> **EXTRACTED TEXT**
—————
It is well settled that the question whether property sold by a taxpayer at a profit was property held by the taxpayer primarily for sale to customers in the ordinary course of his trade or business, within the meaning of the statute, is essentially a question of fact. Bauschard v. C. I. R., 279 F.2d 115 (C.A. 6). No single factor or test is dispositive. Among the factors considered are: (1) the purpose for which the property was acquired; (2) the purpose for which it was held; (3) improvements and their extent, made to the property by taxpayer; (4) frequency, number and continuity of sales; (5) the extent and substantiality of the transactions; (6) the nature and extent of taxpayer's business; (7) the extent of advertising to promote sales, or the lack of such advertising; and (8) listing of the property for sale directly or through brokers. Kaltreider v. Commissioner of Internal Revenue, 255 F.2d 833 (C.A. 3). While petitioner may well have purchased and held certain of these properties for investment rather than for sale in the ordinary course of business, it was for the Tax Court, under all of the circumstances of the case, to draw its conclusions as to whether any of such purchases by the taxpayer were for investment, or was property held for sale in the ordinary course of business. The facts, and inferences to be drawn from the facts, are for the fact finder, which, in this case, is the Tax Court. On review of the Tax Court's findings and conclusions, we cannot say that they are clearly erroneous, and that is the criterion by which an appellate court must adjudicate the case.
We find no reversible error in the consideration by the Tax Court of the numerous purchases and sales of property by the taxpayer before or after the taxable years in question.
In accordance with the foregoing, the decision of the Tax Court is affirmed.
The applicable section of the statute in Section 1221 of the Internal Revenue Code of 1954 (26 U.S.C., 1958 ed., Sec. 1221), which provides:
"Capital asset defined
"For purposes of this subtitle, the term `capital asset' means property held by the taxpayer (whether or not connected with his trade or business), but does not include —
"(1) stock in trade of the taxpayer or other property of a kind which would properly be included in the inventory of the taxpayer if on hand at the close of the taxable year, or property held by the taxpayer primarily for sale to customers in the ordinary course of his trade or business."
—————
> **EXERCISE DATA**
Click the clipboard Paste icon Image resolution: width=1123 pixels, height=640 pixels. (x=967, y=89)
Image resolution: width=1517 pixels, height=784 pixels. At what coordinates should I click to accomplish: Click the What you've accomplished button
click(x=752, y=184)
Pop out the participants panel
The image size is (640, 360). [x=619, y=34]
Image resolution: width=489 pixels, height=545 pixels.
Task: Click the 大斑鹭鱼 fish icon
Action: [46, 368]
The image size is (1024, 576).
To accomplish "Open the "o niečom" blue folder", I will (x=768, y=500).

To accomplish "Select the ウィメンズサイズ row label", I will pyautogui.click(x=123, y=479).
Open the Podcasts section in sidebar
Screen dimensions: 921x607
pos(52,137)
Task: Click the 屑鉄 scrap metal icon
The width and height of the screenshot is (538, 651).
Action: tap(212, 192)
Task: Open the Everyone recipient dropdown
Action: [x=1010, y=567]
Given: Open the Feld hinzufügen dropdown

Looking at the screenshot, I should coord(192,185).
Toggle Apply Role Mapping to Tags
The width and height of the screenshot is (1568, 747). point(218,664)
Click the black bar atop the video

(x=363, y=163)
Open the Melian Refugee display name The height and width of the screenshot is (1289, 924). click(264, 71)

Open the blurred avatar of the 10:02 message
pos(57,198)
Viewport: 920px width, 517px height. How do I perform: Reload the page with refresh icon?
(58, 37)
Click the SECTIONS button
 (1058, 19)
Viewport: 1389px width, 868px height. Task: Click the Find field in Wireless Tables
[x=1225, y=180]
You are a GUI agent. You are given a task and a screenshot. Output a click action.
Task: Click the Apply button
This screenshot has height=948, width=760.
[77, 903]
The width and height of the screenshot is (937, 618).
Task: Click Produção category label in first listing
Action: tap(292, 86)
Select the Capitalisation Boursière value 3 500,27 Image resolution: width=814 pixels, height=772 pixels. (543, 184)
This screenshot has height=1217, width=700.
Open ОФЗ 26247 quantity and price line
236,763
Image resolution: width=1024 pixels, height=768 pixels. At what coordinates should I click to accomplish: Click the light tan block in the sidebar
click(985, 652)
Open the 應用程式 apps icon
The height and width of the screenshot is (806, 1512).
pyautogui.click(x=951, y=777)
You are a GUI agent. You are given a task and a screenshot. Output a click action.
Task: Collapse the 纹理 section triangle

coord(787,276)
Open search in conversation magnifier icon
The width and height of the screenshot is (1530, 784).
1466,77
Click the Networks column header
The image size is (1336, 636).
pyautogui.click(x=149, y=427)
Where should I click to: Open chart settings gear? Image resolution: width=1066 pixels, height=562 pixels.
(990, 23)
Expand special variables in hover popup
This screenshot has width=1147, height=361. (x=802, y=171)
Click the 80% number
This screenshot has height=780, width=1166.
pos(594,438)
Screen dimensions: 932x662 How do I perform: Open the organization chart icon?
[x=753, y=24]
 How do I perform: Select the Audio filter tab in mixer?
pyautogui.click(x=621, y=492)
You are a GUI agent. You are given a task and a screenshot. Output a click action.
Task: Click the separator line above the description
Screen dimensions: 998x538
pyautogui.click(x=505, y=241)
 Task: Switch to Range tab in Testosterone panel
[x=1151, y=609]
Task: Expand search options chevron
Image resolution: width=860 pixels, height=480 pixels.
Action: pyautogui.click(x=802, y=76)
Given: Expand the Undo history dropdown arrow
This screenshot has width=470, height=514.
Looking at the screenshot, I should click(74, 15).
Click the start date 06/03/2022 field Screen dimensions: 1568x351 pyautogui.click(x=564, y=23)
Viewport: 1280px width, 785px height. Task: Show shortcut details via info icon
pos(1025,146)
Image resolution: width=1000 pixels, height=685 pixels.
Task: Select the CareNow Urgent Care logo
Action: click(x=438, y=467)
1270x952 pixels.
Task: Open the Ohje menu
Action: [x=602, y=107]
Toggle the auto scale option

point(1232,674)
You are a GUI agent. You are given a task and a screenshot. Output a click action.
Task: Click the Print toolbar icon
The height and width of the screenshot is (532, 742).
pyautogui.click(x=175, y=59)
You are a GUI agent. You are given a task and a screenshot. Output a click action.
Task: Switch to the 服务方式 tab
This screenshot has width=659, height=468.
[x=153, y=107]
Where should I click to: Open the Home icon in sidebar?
—————
> **QUESTIONS ON THE MATERIAL**
(1) According to the court opinion, what standard does an appellate court use to judge the Tax Court's findings and conclusions?
(2) Turn the paragraph of the court opinion that begins "It is well settled that" into a shorter bulleted list that keeps its main facts.

> **SOLUTION SET**
(1) Whether the findings and conclusions are clearly erroneous.

(2)
- Whether property sold at a profit was held primarily for sale to customers in the ordinary course of business is essentially a question of fact (Bauschard v. C. I. R., 279 F.2d 115 (C.A. 6)).
- No single factor decides the question. Factors considered, per Kaltreider v. Commissioner of Internal Revenue, 255 F.2d 833 (C.A. 3), include:
  - why the property was acquired and why it was held
  - improvements the taxpayer made
  - frequency, number and continuity of sales
  - extent and substantiality of the transactions
  - nature and extent of the taxpayer's business
  - advertising to promote sales, or its absence
  - listing the property for sale, directly or through brokers
- The petitioner may have bought and held some properties for investment. But as fact finder, the Tax Court decides that question and the inferences drawn from the facts.
- The appellate court cannot say the Tax Court's findings and conclusions are clearly erroneous, and that is the review standard.